Press Release
Nurses Welcome Steps toward Cathedral Hill Agreement, More Need to Protect Security for RNs
More Need to Protect Security for RNs and their Families
The California Nurses Association today called the framework for an agreement for a new hospital at Cathedral Hill and preservation of St. Luke’s a “testament to the dedicated efforts of a broad community coalition and San Francisco nurses, but real healthcare and employment security for nurses and their families must be achieved before the deal is finalized.”
CNA and the 800 RNs who it represents at Sutter hospitals in San Francisco “have worked for many years to keep St. Luke’s hospital open for a medically underserved community,” said St. Luke’s RN Jane Sandoval who is also a board member of CNA.
“With the long determination of Sutter to close St. Luke’s, it is clear that this proposed agreement which includes a commitment to preserve St. Luke’s for the Mission area residents would never have been possible without the tireless work of the RNs and the many community groups that are part of San Franciscans for Healthcare, Housing, Jobs and Justice,” said Sandoval. “We salute them.”

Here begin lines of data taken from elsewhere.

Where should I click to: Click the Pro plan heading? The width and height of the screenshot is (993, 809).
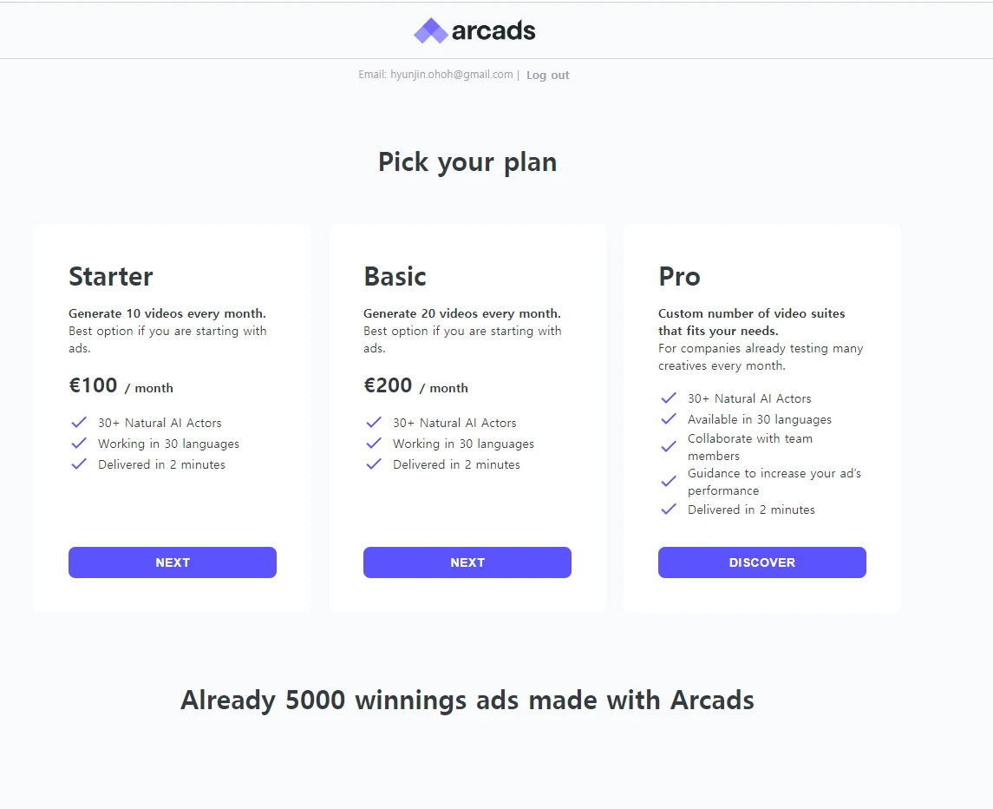[x=680, y=277]
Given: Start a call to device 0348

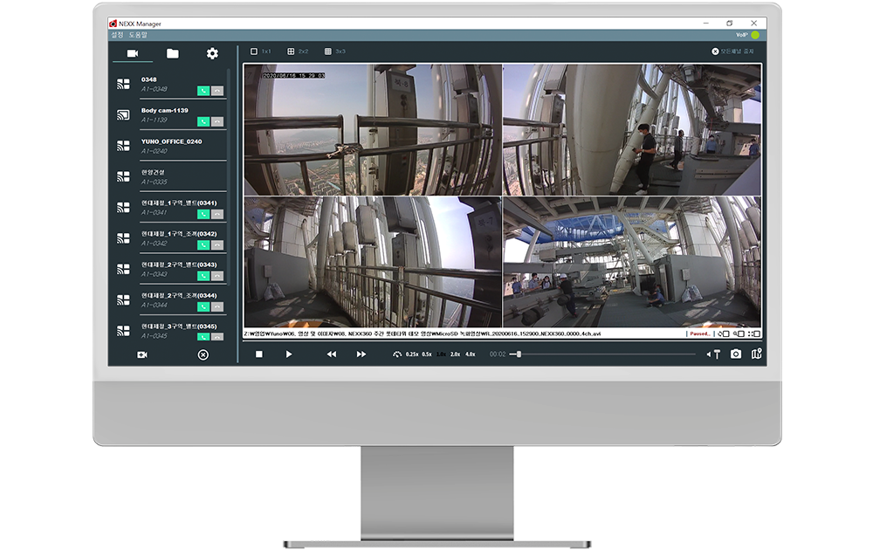Looking at the screenshot, I should (203, 90).
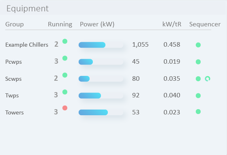Click the Twps sequencer status dot
227x155 pixels.
[198, 96]
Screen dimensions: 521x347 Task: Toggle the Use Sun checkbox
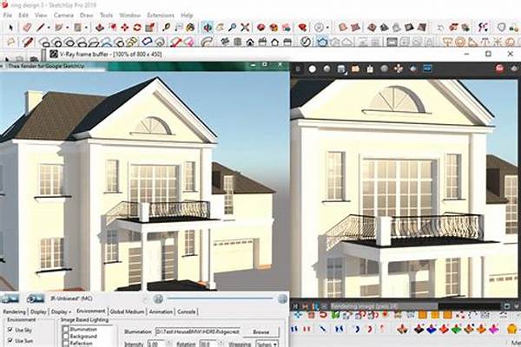pos(9,342)
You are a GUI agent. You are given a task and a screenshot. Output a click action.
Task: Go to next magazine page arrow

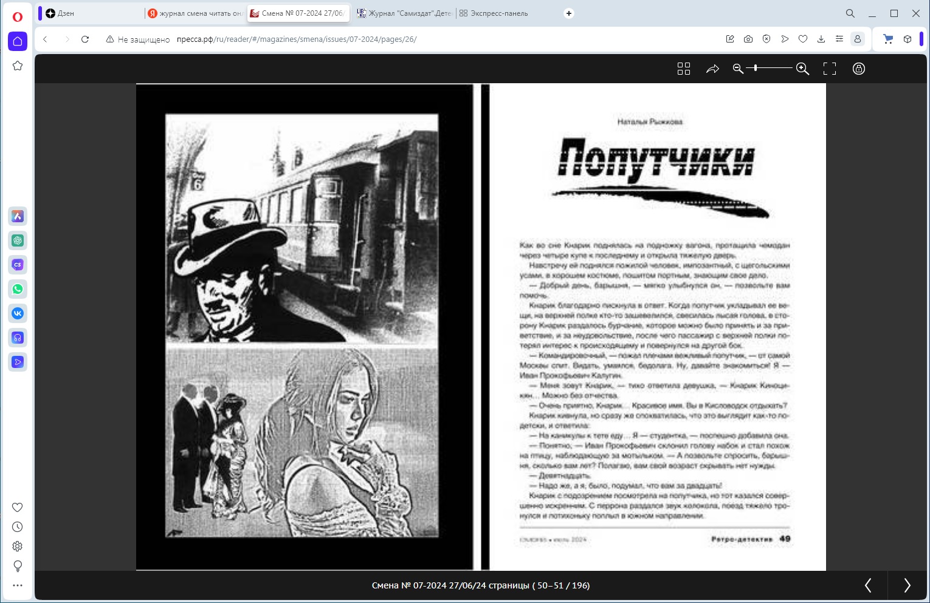click(x=907, y=585)
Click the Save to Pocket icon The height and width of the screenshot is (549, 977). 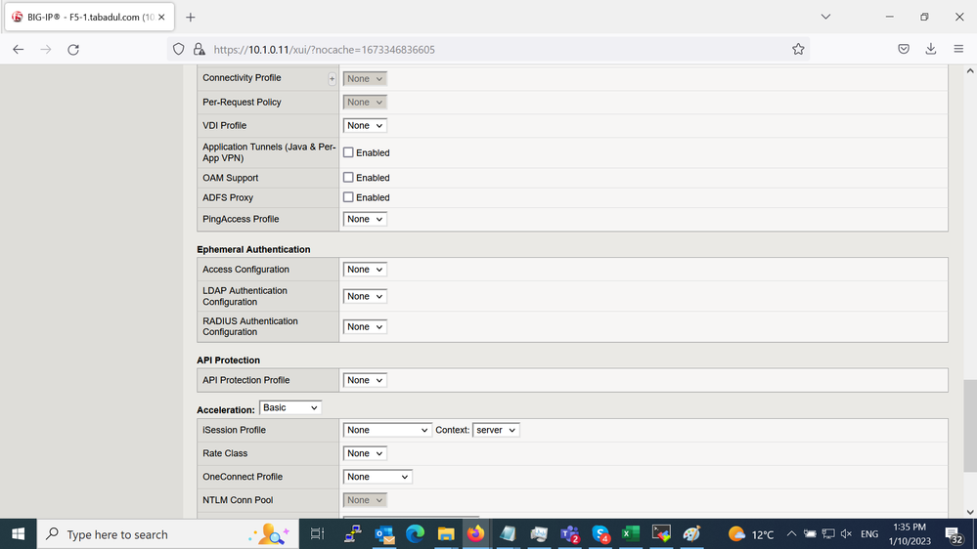(x=904, y=49)
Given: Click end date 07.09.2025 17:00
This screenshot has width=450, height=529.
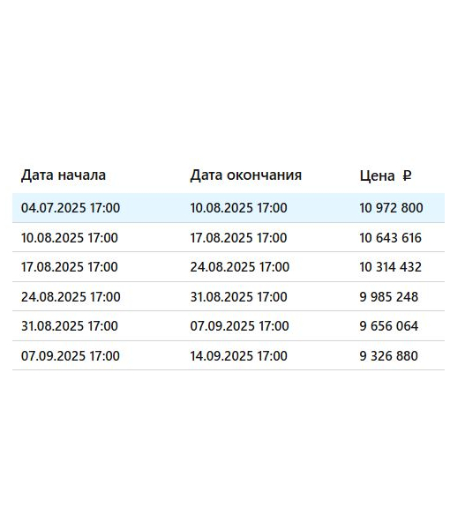Looking at the screenshot, I should click(x=240, y=326).
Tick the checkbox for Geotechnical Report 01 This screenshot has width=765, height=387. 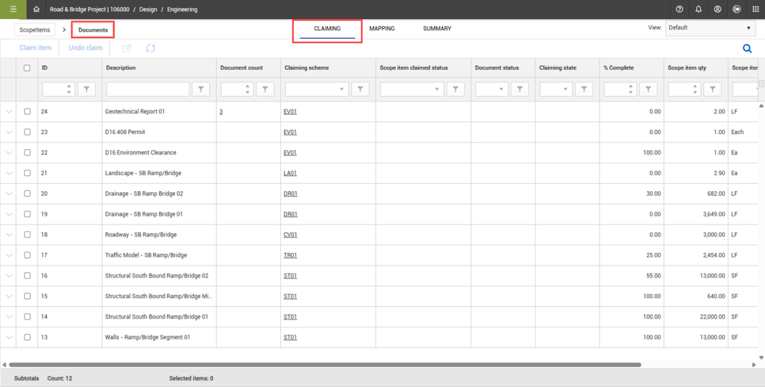[27, 112]
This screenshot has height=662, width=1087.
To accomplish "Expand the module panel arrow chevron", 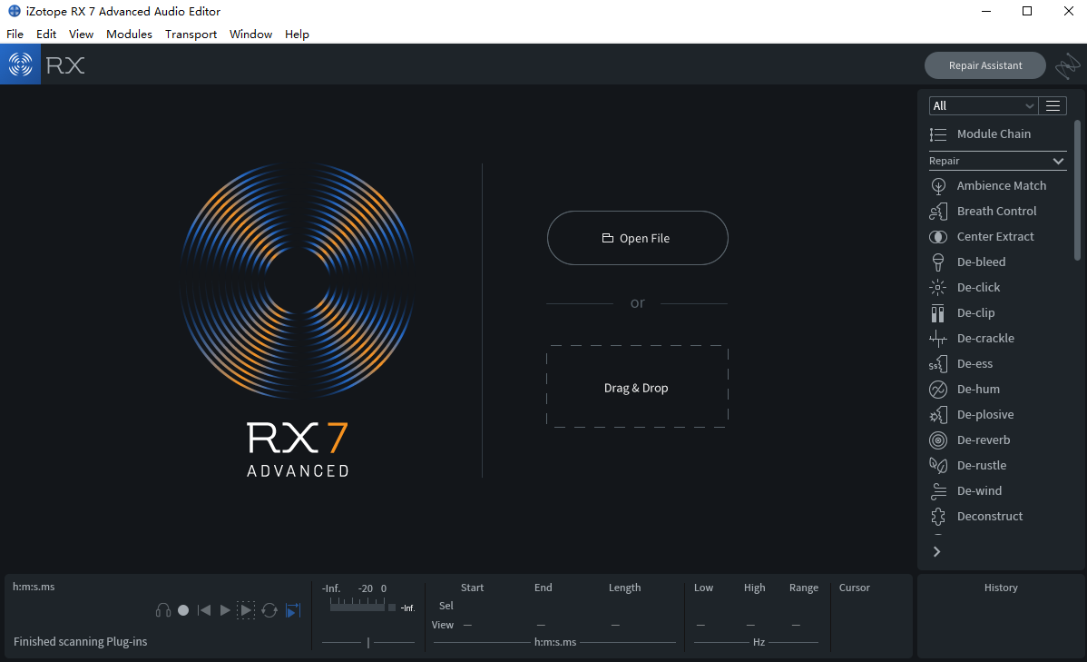I will click(937, 551).
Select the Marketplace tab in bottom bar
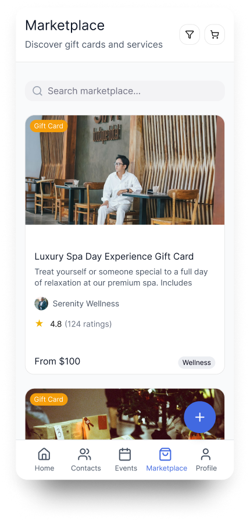Screen dimensions: 250x521 coord(166,459)
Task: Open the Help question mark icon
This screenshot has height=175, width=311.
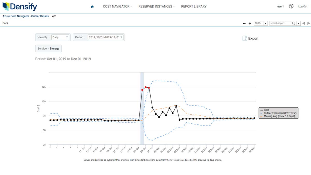Action: [x=291, y=6]
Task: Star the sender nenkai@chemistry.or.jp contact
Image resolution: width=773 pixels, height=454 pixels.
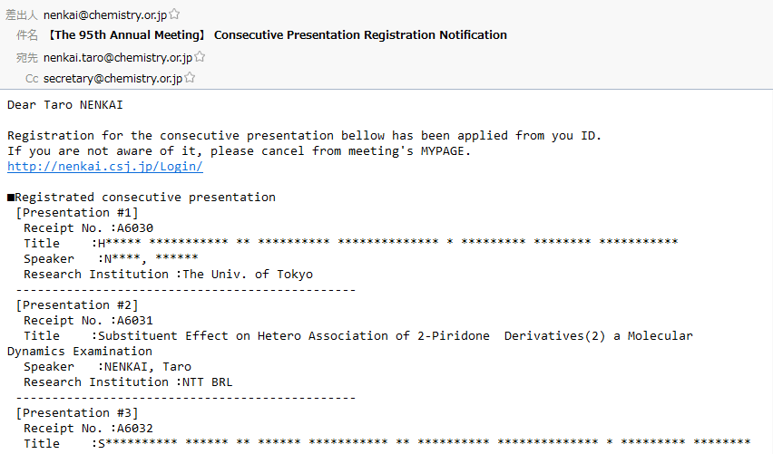Action: (x=174, y=14)
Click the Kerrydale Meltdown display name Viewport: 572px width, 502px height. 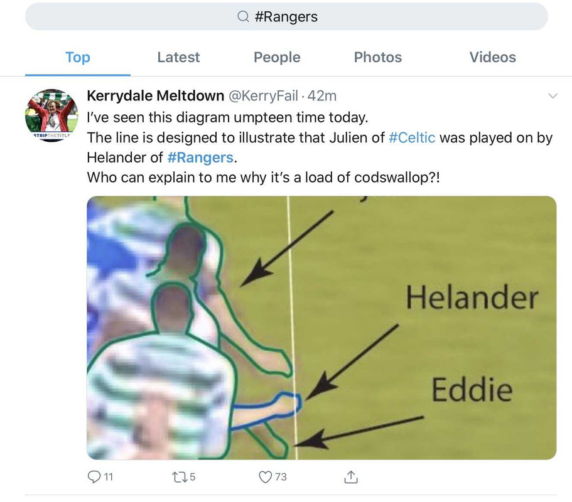click(156, 96)
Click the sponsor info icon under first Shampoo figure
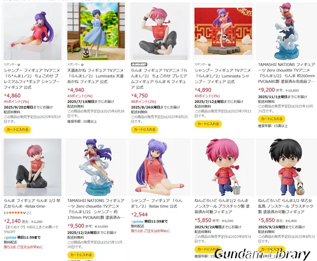Screen dimensions: 317x261 pyautogui.click(x=19, y=65)
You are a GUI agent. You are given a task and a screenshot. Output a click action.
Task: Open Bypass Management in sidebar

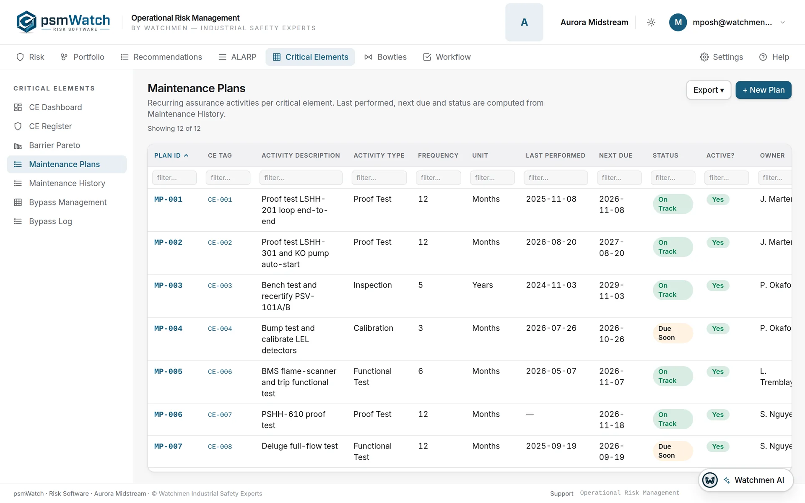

The coalition, of which CNA is also a member “should also be proud of the significant improvements in this proposed agreement to secure additional affordable housing, mitigation of environmental impact, and a minimum charity care pledge as well as a commitment by California Pacific Medical Center to serve a substantial number of Medi-Cal patients,” said Sandoval.
“Now we call on those San Francisco Supervisors who have worked with nurses and the community coalition for these improvements to recognize that the work is not yet done,” Sandoval said.
“It is the registered nurses who are the heart and future of healthcare that will be delivered at the rebuilt CPMC hospital at Cathedral Hill and at St. Luke’s hospital. The RNs’ security and rights negotiated through a prompt, fair collective bargaining agreement is essential to completion of this proposed development pact,” Sandoval said.
“Our patients, their families, and this community count on the nurses when they are at their most vulnerable, in a hospital bed, and the nurses’ future is also at stake. We need to assure that this hardworking, professional workforce that is over 94 percent women is able to continue to work and live in San Francisco.”
CNA welcomed the statement by the coalition that “still outstanding is the need to achieve full labor peace with all of CPMC’s collective bargaining representatives… The coalition encourages CPMC to address these negotiations in the same spirit with which they have engaged” the parallel negotiations with the Supervisors, “and sees full labor peace as essential to the operation of these two new hospitals.”